**Input material**
=== Begin Enclosure ===
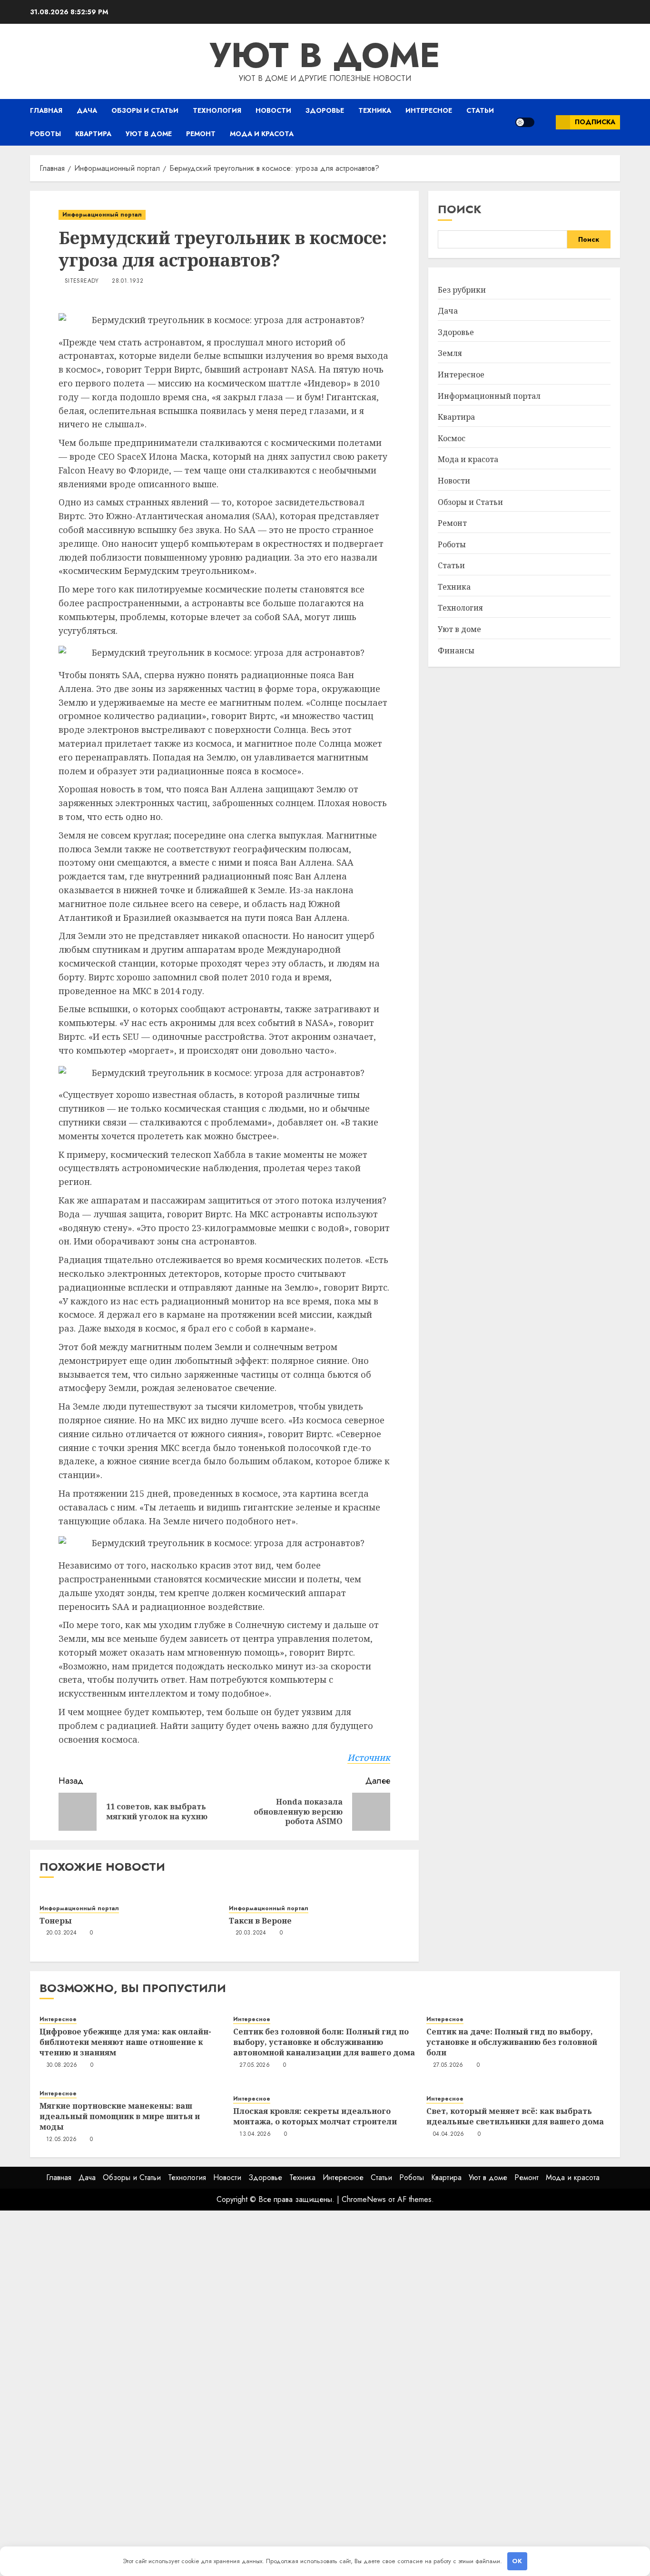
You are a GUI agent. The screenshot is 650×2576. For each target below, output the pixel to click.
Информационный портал (102, 214)
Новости (273, 110)
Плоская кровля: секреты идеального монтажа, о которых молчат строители (315, 2116)
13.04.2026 (255, 2134)
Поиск (460, 209)
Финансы (456, 650)
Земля (450, 353)
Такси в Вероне (260, 1920)
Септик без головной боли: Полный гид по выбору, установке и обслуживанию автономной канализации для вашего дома (324, 2042)
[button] (545, 122)
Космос (451, 438)
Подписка (595, 122)
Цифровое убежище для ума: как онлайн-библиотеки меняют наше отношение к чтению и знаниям (125, 2042)
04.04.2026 (448, 2134)
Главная (46, 110)
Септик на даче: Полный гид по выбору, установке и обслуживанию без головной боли (511, 2042)
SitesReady (82, 281)
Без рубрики (462, 290)
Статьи (480, 110)
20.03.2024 (61, 1933)
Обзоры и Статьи (144, 110)
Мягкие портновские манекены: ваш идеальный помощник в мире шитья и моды (119, 2116)
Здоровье (324, 110)
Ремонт (201, 133)
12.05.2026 (61, 2139)
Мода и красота (262, 133)
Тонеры (55, 1920)
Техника (374, 110)
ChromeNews (364, 2199)
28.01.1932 (127, 281)
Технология (217, 110)
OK (517, 2561)
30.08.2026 (62, 2065)
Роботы (45, 133)
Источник (368, 1757)
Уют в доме (325, 55)
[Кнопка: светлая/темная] (524, 122)
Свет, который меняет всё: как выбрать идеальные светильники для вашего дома (515, 2116)
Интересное (428, 110)
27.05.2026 (254, 2065)
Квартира (93, 133)
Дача (87, 110)
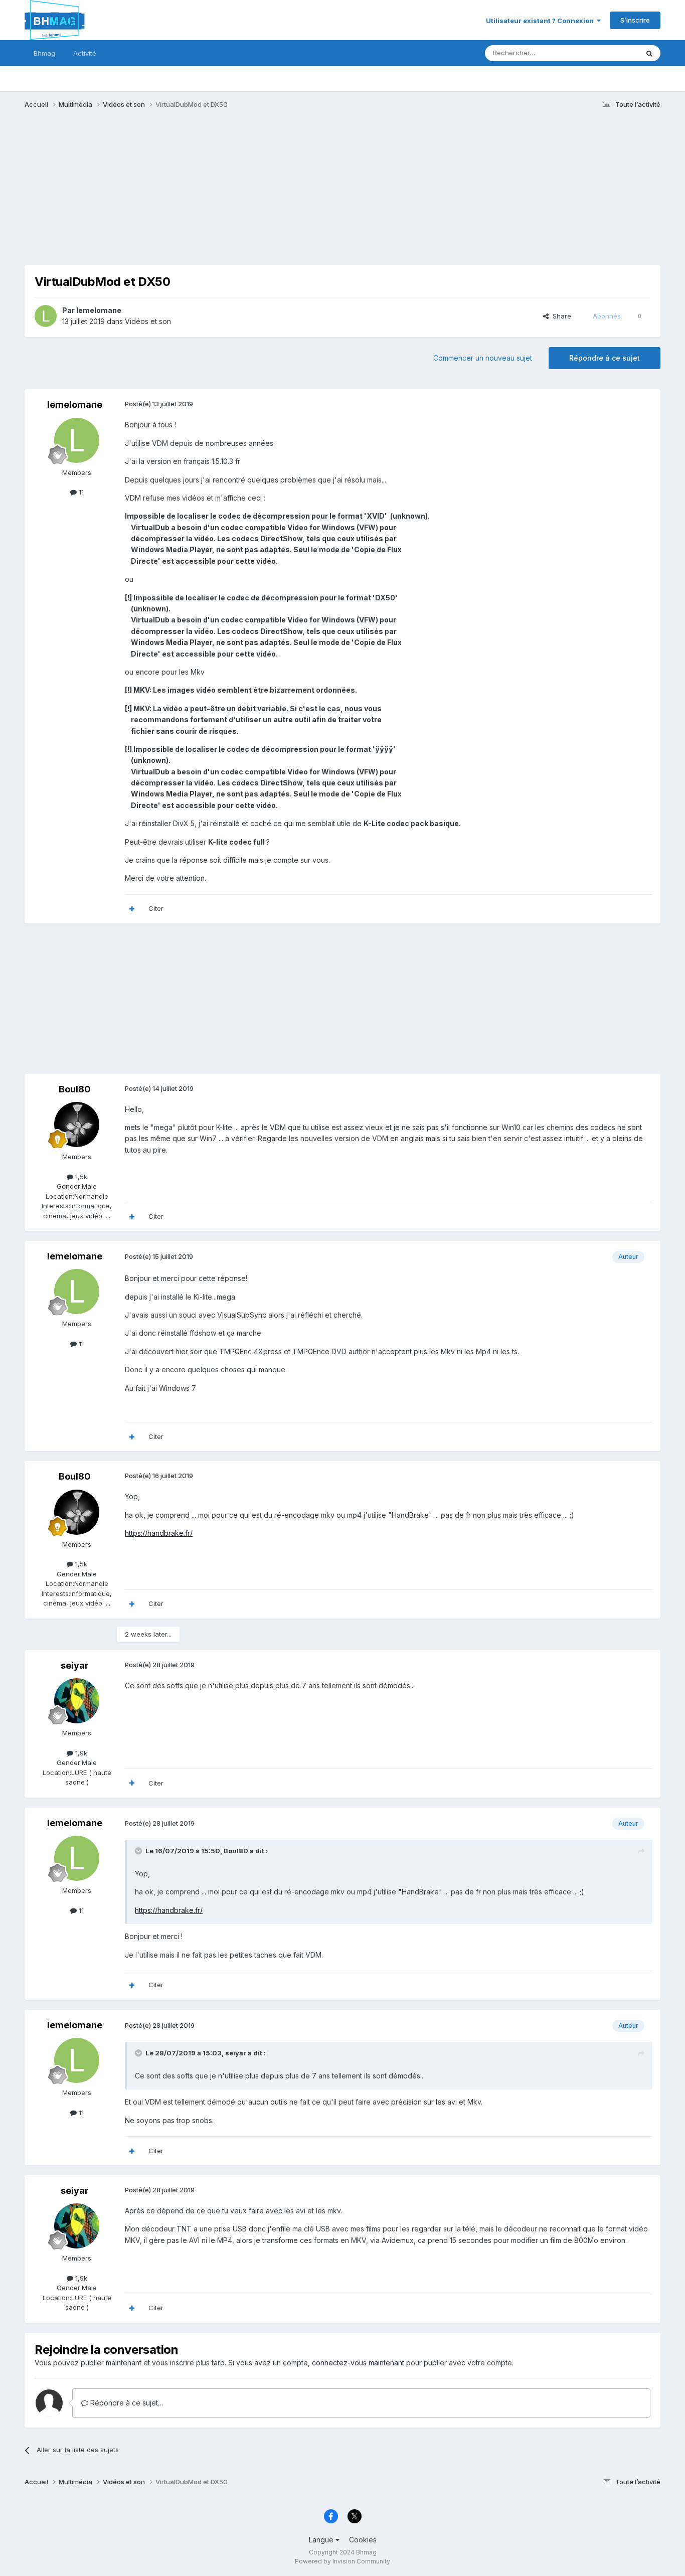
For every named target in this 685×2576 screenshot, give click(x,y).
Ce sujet (612, 53)
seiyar (75, 1665)
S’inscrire (635, 20)
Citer (155, 908)
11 (80, 492)
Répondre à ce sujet (604, 358)
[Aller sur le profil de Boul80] (76, 1124)
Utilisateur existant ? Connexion (541, 21)
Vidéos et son (148, 321)
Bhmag (44, 53)
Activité (84, 53)
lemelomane (98, 310)
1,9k (80, 1753)
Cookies (363, 2539)
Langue (322, 2539)
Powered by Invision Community (342, 2561)
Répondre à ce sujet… (125, 2402)
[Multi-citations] (132, 909)
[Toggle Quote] (139, 1851)
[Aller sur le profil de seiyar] (76, 1700)
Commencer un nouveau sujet (482, 358)
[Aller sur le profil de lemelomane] (46, 316)
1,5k (80, 1177)
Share (560, 316)
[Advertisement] (207, 194)
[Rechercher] (649, 53)
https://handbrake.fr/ (159, 1533)
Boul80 (75, 1089)
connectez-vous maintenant (358, 2362)
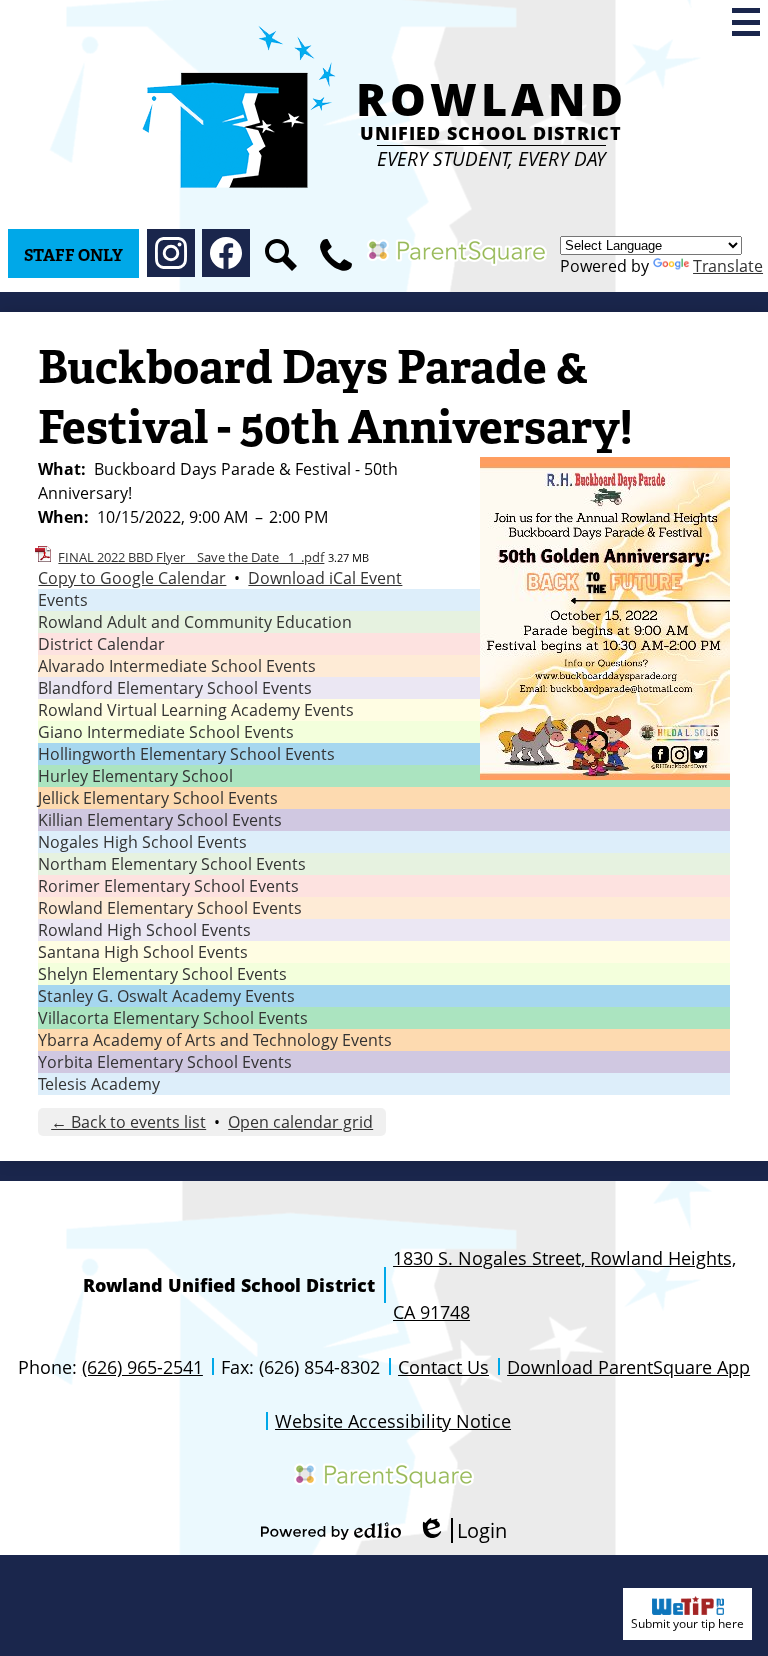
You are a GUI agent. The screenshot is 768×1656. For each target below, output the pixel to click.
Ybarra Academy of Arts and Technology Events (215, 1040)
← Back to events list (128, 1122)
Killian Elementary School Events (160, 820)
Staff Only (73, 255)
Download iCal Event (325, 578)
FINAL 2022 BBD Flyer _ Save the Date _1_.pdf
=== End Enclosure ===
**Instructions for the task**
For every line above with the word "each" in it, make a copy.

**Output of the exercise**
You are a GUI agent. The screenshot is 650×2576. For each target below, output the pixel to click.
You are a GUI agent. The screenshot is 768×1656. For each target below, output the pixel to click.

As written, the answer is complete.